====== Recorded data ======

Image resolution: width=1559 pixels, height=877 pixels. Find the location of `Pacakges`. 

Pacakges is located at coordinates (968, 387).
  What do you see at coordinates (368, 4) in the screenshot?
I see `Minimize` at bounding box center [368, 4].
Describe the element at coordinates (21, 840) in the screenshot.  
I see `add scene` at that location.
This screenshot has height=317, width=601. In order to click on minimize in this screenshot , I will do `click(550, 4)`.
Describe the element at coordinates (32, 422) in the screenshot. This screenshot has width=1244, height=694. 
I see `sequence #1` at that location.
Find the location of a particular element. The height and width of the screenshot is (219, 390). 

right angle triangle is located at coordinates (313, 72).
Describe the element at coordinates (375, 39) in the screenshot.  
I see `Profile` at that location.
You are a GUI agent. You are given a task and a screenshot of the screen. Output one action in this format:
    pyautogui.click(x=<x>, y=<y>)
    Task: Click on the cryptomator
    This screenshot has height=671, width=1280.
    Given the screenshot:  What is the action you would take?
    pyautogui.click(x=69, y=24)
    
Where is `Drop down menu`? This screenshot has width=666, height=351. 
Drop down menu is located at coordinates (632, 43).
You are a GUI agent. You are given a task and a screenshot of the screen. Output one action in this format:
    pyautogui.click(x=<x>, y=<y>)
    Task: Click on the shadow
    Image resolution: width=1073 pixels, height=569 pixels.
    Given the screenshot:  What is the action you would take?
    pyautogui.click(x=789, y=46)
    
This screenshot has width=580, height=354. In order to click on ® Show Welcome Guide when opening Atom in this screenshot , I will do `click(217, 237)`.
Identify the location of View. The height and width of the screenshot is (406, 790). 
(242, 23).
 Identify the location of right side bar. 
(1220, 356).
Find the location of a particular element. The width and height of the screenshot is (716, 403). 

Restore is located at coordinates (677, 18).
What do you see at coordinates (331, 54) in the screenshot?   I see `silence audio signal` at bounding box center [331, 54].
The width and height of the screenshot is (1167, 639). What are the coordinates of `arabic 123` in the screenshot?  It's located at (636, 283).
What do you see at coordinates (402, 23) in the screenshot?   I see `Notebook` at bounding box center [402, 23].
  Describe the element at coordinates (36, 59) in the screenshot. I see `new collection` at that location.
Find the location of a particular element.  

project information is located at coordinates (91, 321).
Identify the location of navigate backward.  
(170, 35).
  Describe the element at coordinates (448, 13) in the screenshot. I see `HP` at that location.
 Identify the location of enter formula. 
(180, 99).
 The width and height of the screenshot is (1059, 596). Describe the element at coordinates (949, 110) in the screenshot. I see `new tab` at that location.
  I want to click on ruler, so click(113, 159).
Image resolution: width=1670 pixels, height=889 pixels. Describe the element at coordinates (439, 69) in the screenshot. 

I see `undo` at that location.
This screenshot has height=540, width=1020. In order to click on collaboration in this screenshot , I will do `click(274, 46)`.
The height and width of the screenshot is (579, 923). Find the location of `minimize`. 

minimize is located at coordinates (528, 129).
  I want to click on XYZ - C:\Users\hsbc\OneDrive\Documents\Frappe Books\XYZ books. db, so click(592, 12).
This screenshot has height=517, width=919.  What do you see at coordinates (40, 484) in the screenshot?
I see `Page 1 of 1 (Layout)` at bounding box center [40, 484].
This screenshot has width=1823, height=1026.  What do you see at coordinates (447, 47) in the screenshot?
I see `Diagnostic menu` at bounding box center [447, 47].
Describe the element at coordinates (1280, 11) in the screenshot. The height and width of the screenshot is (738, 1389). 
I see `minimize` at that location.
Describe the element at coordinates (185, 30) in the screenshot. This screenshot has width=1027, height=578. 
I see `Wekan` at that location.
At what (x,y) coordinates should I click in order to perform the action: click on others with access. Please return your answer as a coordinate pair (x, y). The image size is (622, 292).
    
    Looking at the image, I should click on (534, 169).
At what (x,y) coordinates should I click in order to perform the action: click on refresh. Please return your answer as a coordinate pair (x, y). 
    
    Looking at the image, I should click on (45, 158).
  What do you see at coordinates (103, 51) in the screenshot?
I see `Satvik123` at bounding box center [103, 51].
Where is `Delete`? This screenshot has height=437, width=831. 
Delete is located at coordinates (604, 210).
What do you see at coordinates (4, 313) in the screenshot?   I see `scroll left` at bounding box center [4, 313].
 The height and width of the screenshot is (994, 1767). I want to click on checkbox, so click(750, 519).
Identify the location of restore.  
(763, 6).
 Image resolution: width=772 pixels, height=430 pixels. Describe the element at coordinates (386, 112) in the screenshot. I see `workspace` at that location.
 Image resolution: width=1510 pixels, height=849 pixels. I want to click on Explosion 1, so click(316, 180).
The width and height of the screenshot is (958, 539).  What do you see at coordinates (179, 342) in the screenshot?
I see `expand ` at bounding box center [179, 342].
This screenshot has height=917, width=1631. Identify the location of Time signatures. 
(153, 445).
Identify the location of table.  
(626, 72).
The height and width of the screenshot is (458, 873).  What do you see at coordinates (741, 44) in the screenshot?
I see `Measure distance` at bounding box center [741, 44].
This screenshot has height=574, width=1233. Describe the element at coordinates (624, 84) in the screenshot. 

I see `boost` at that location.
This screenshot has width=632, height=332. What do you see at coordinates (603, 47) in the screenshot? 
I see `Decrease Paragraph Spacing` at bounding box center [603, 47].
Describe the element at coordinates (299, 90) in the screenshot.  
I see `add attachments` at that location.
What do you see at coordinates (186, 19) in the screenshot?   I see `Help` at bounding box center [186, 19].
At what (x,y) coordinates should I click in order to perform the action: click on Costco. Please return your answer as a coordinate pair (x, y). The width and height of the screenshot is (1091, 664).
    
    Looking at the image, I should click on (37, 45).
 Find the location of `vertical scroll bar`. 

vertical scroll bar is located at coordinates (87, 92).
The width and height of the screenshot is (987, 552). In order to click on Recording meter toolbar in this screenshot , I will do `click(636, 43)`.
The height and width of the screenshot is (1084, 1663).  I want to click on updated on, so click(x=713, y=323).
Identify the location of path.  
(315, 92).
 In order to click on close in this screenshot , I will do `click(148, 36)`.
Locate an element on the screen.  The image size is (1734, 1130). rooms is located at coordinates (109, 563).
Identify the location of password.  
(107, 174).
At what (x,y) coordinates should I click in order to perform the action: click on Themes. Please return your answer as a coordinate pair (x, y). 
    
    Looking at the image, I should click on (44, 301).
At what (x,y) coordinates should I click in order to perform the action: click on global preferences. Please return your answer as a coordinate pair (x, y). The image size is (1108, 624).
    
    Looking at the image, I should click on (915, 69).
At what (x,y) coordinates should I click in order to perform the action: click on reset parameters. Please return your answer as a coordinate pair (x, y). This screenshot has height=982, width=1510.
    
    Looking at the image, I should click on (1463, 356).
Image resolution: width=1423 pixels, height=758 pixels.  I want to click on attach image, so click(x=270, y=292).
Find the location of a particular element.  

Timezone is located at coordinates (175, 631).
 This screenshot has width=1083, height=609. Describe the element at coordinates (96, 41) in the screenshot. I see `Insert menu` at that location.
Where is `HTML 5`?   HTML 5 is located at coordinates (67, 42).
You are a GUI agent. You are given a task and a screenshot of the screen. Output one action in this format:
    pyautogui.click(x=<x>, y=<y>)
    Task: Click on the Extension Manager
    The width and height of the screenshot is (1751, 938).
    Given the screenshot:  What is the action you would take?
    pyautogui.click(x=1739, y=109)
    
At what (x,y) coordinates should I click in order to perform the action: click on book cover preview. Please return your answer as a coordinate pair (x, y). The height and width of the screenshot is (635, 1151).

======

__What you are asked to do__. Extract each line above that contains the word "size".

__Correct output__.
At what (x,y) coordinates should I click in order to perform the action: click on others with access. Please return your answer as a coordinate pair (x, y). The image size is (622, 292).
Locate an element on the screen.  The image size is (1734, 1130). rooms is located at coordinates (109, 563).
At what (x,y) coordinates should I click in order to perform the action: click on global preferences. Please return your answer as a coordinate pair (x, y). The image size is (1108, 624).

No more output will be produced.